Lot 67
  • 67

Bernhardt Christian Borchert, 1862-1945

Estimate
200,000 - 300,000 GBP
bidding is closed

Description

  • Bernhardt Christian Borchert
  • knights of the livonian order
  • signed in Latin and dated 1911 l.l
  • oil on canvas
  • 171 by 245cm., 67¼ by 96½in.

Provenance

The Collection of Ilya Danilovich Polyansky, Russia until 1940s

Thence by descent

 

Literature

J.Silinis, Latvian Art 1800-1914, Stockholm: Daugava Publishing House, 1980, vol. II, illustrated p.147 (illustrated)

Catalogue Note

Knights of the Livonian Order is undoubtedly one of the finest pictures by Bernhard Borchert to have been offered at auction.

 

 

Borchert was a key figure in Latvian art at the turn of the century. A graduate of the Academy of Arts, St. Petersbur, Borchert worked mainly in Latvia, teaching at the Academy of Fine Art in Riga, and later in Germany from 1919.

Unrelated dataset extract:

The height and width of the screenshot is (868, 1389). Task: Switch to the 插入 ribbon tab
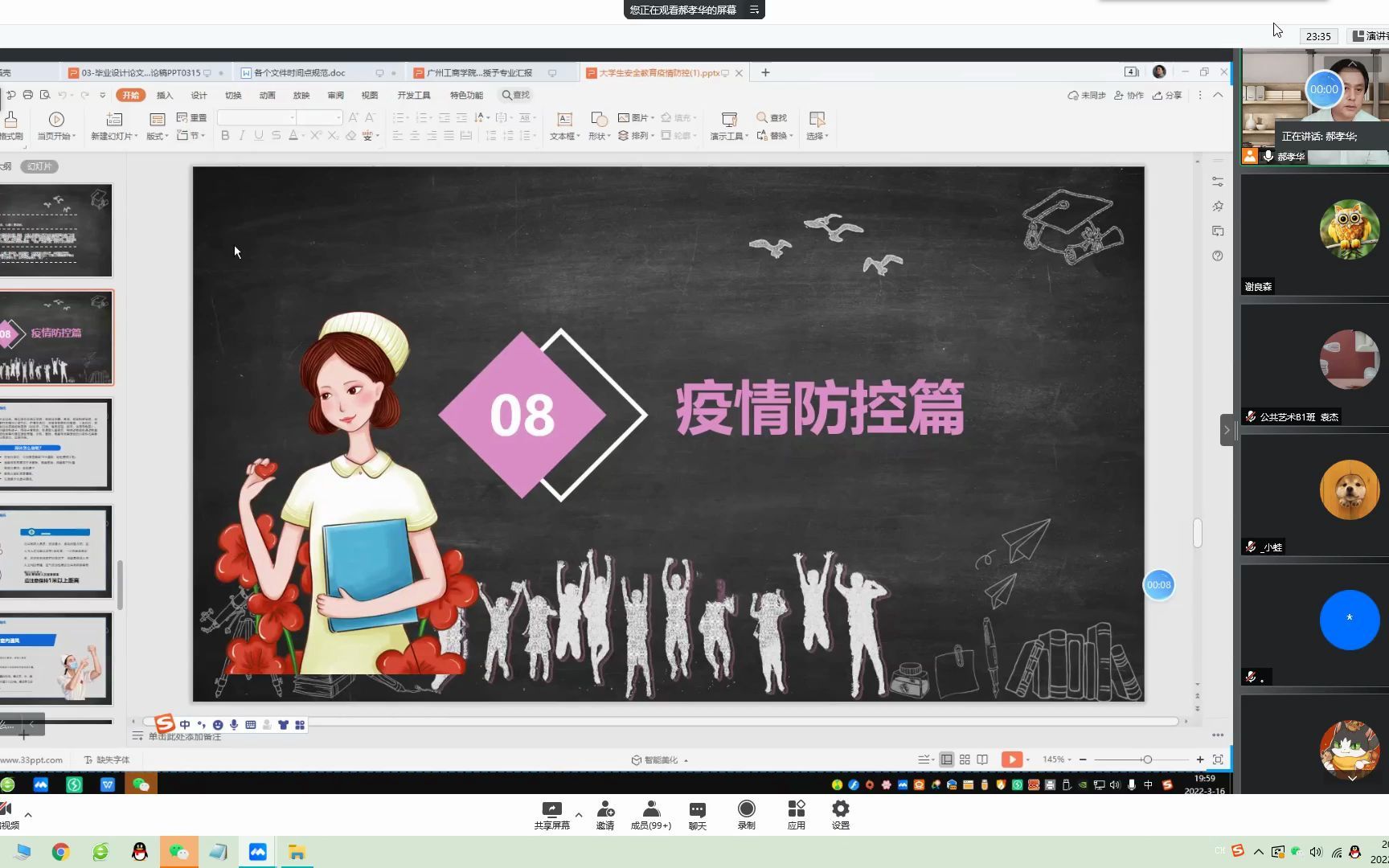coord(165,95)
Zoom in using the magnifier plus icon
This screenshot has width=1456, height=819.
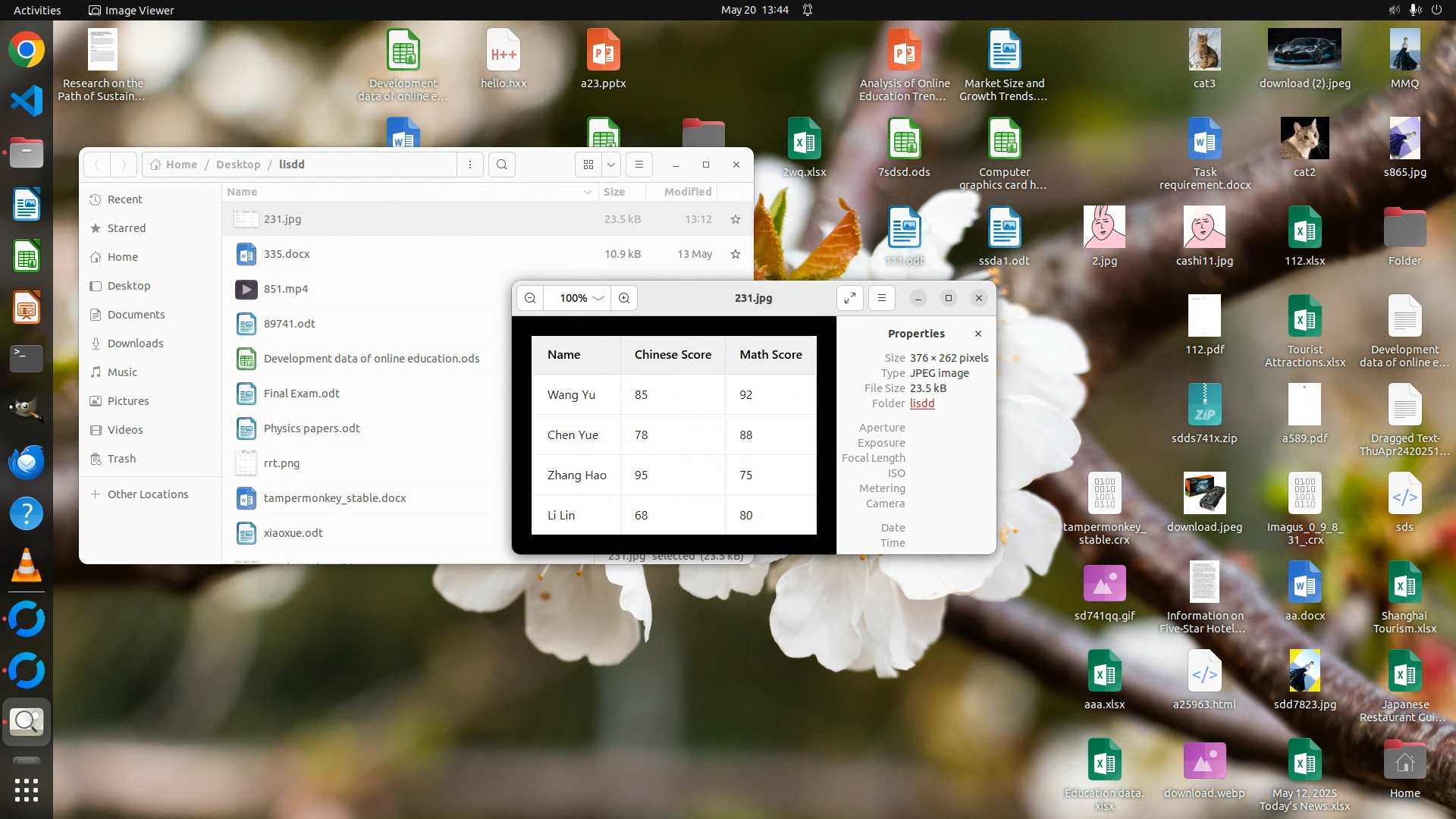(x=624, y=298)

He was perhaps best known as a graphic artist, providing illustrations for satirical journals, novels and many poster designs.

 

The early 1900s in Latvia saw a shift towards a more nationally conscious art, formally established in Riga in 1905 with the opening of an annual exhibition devoted to the work of Latvian artists. Borchert was asked to design the poster (fig.1), a measure of his distinction at the time. Over the following years he regularly exhibited many of his own symbolist and historical pictures at the City of Riga Art Museum, including, at one point, a work entitled Die Ordensritter, which, it has been suggested, is the offered work.

 

The Livonian Knights was a crusading order founded in 1202 to convert the pagan peoples of the Baltic in what is today Latvia and Estonia. The order of German warrior monks obeyed the traditional vows of poverty, chastity and obedience. Their distinctive habit, bearing a sword in red beneath a cross, led to their being called Knights of the Sword.

 

Borchert’s monumental composition reveals the many layers of his artistic influences. The historical subject is reminiscent of the folklore-inspired Realism of Viktor Vasnetsov and Mikhail Nesterov in Moscow, who also sought a specifically National theme in Russian art. A modern sense of line more typical of Art Nouveau design is achieved by the striking use of verticals throughout the whole picture. The palette of rose pinks and orange filtering through into the darkness of the forest infuses this sombre scene with a sense of Romanticism one would expect in a fairytale.